Evaluation of sulfated α-glucans from Poria cocos mycelia as potential antitumor agent

Six water-soluble sulfated derivatives (S1–S6) having molecular mass (Mw) from 2.65×104 to 14.5×104 were synthesized from the corresponding fractions of water-insoluble (1→3)-α-d-glucan (Pi-PCM3-I) isolated from pilot-scale product of Poria cocos mycelia. All sulfated derivatives had markedly higher antitumor activities in vivo (Sarcoma 180 solid tumor inoculated on BALB/c mice) as well as in vitro against human hepatoma cell HepG2 and S-180 tumor cell compared with the native non-sulfated (1→3)-α-d-glucan, and showed much lower toxicity than 5-Fu.

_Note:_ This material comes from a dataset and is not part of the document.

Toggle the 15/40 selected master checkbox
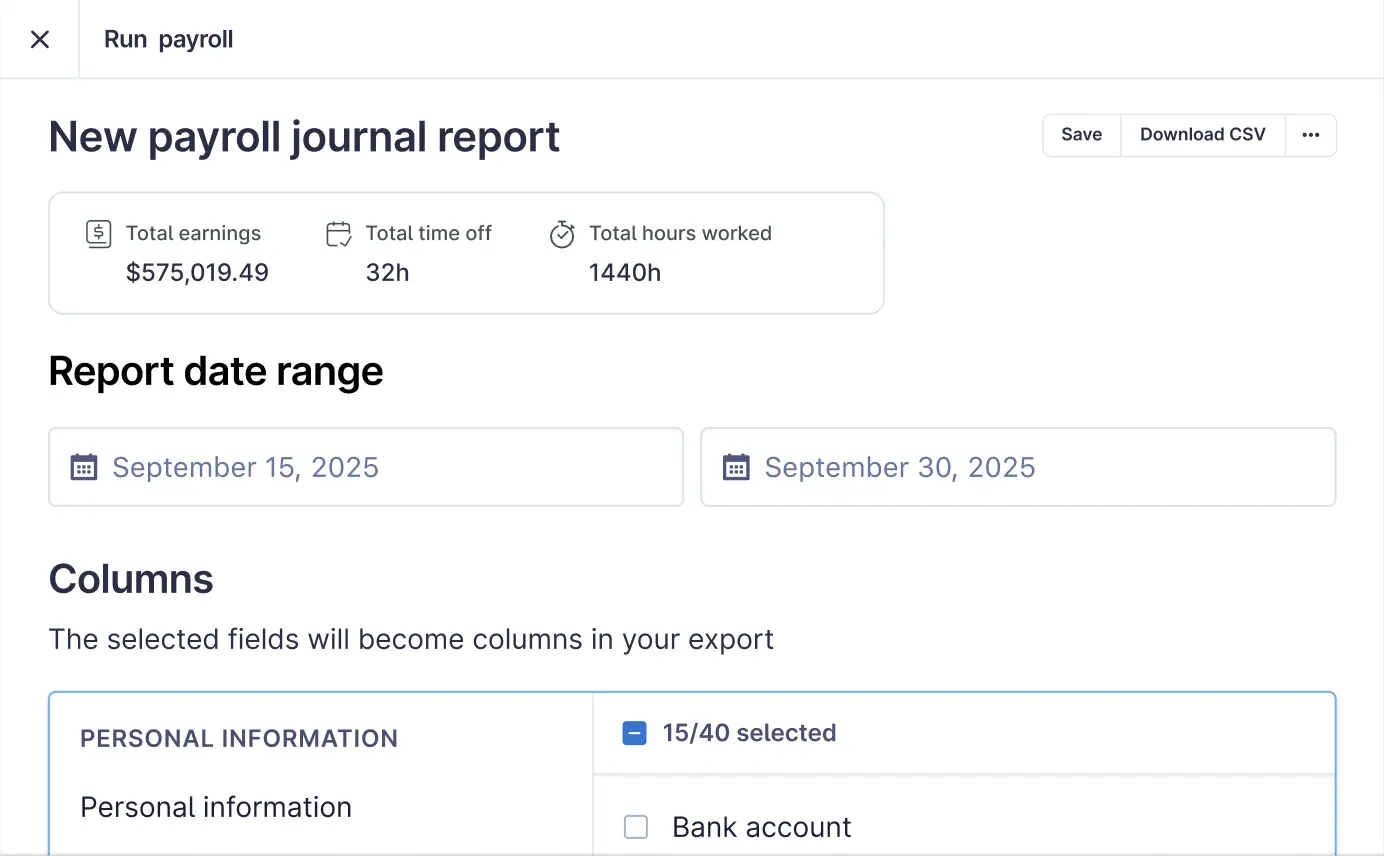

Interestingly, the sulfated derivatives having moderate Mw exhibited more pronounced inhibition ratio, indicating the effect of Mw on bioactivities for the sulfated α-glucans. Using the fluorescence microscopy with Propidium iodide (PI)/Hoechst33342 staining, the mechanism involved in sulfated α-glucan-induced HepG2 cell apoptosis and necrosis was assessed morphologically. The results revealed that the sulfated derivative induced time-dependent increases in apoptosis (p<0.05). In view of immunohistochemical assays, the sulfated derivative can accelerate apoptosis in S-180 tumor cell by up-regulation of Bax (pro-apoptosis) and down-regulation of Bcl-2 (anti-apoptosis). A low Bcl-2:Bax ratio (0.27, p<0.05) caused by high Bax expression (50.3%, p<0.05) with low Bcl-2 (13.7%, p<0.05) indicated that the sulfated derivative had good therapeutic effect on tumor cell and the potential of clinical application as a chemtherapeutic agent.